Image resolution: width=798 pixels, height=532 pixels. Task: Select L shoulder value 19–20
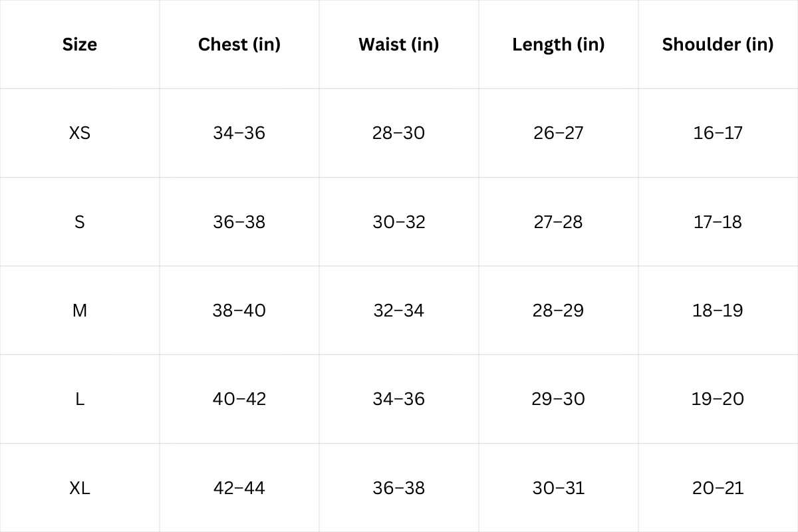[x=718, y=399]
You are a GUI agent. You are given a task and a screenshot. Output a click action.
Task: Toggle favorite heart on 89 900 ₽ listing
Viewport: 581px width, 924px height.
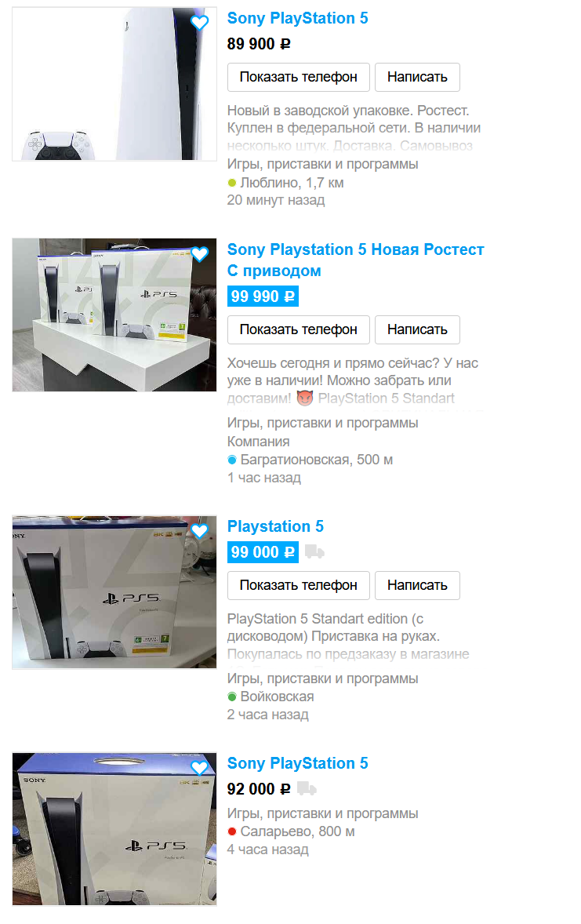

***

Retype the data above exactly, dropping every picture.

Image resolution: width=798 pixels, height=532 pixels. Task: Select L shoulder value 19–20
[x=718, y=399]
You are a GUI agent. You are given a task and a screenshot. Output a click action.
Task: Toggle favorite heart on 89 900 ₽ listing
Viewport: 581px width, 924px height.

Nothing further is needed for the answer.